Description of the task — Every entry below needs to be copied exactly.

Exercise materials —
+---+

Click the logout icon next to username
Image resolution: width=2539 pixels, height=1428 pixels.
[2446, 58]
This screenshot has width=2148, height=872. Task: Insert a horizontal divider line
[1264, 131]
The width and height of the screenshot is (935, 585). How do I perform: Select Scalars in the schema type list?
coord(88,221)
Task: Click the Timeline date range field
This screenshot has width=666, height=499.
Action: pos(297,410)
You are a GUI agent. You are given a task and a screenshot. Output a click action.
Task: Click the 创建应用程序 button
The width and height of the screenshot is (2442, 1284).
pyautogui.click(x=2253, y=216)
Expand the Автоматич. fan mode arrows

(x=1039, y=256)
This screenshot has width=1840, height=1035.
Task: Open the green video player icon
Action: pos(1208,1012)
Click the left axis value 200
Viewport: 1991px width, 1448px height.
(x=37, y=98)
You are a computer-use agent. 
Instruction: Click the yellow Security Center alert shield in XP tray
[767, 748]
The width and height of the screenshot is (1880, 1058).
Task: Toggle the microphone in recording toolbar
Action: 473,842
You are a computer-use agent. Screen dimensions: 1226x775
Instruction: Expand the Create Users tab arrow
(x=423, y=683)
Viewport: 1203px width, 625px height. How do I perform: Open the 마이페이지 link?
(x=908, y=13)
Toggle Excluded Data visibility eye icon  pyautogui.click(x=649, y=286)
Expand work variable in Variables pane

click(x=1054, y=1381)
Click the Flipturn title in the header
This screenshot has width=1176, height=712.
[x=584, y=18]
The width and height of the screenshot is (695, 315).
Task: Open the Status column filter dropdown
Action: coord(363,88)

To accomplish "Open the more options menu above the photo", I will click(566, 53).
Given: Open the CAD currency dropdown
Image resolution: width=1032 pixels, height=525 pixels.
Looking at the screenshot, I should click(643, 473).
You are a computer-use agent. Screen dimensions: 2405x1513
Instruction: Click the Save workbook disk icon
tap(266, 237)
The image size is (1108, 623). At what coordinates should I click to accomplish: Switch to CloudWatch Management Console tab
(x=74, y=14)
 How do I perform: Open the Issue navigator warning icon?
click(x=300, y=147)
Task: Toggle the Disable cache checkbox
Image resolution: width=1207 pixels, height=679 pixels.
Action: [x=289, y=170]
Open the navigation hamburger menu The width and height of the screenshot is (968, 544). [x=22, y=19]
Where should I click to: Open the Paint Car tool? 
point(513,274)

+---+

Written reply —
Click the logout icon next to username
Image resolution: width=2539 pixels, height=1428 pixels.
[2446, 58]
This screenshot has width=2148, height=872. Task: Insert a horizontal divider line
[1264, 131]
The width and height of the screenshot is (935, 585). How do I perform: Select Scalars in the schema type list?
coord(88,221)
Task: Click the Timeline date range field
This screenshot has width=666, height=499.
Action: pos(297,410)
You are a GUI agent. You are given a task and a screenshot. Output a click action.
Task: Click the 创建应用程序 button
The width and height of the screenshot is (2442, 1284).
pyautogui.click(x=2253, y=216)
Expand the Автоматич. fan mode arrows

(x=1039, y=256)
This screenshot has width=1840, height=1035.
Task: Open the green video player icon
Action: pos(1208,1012)
Click the left axis value 200
Viewport: 1991px width, 1448px height.
(x=37, y=98)
You are a computer-use agent. 
Instruction: Click the yellow Security Center alert shield in XP tray
[767, 748]
The width and height of the screenshot is (1880, 1058).
Task: Toggle the microphone in recording toolbar
Action: 473,842
You are a computer-use agent. Screen dimensions: 1226x775
Instruction: Expand the Create Users tab arrow
(x=423, y=683)
Viewport: 1203px width, 625px height. How do I perform: Open the 마이페이지 link?
(x=908, y=13)
Toggle Excluded Data visibility eye icon  pyautogui.click(x=649, y=286)
Expand work variable in Variables pane

click(x=1054, y=1381)
Click the Flipturn title in the header
This screenshot has width=1176, height=712.
[x=584, y=18]
The width and height of the screenshot is (695, 315).
Task: Open the Status column filter dropdown
Action: coord(363,88)

To accomplish "Open the more options menu above the photo", I will click(566, 53).
Given: Open the CAD currency dropdown
Image resolution: width=1032 pixels, height=525 pixels.
Looking at the screenshot, I should click(643, 473).
You are a computer-use agent. Screen dimensions: 2405x1513
Instruction: Click the Save workbook disk icon
tap(266, 237)
The image size is (1108, 623). At what coordinates should I click to accomplish: Switch to CloudWatch Management Console tab
(x=74, y=14)
 How do I perform: Open the Issue navigator warning icon?
click(x=300, y=147)
Task: Toggle the Disable cache checkbox
Image resolution: width=1207 pixels, height=679 pixels.
Action: [x=289, y=170]
Open the navigation hamburger menu The width and height of the screenshot is (968, 544). [x=22, y=19]
Where should I click to: Open the Paint Car tool? 
point(513,274)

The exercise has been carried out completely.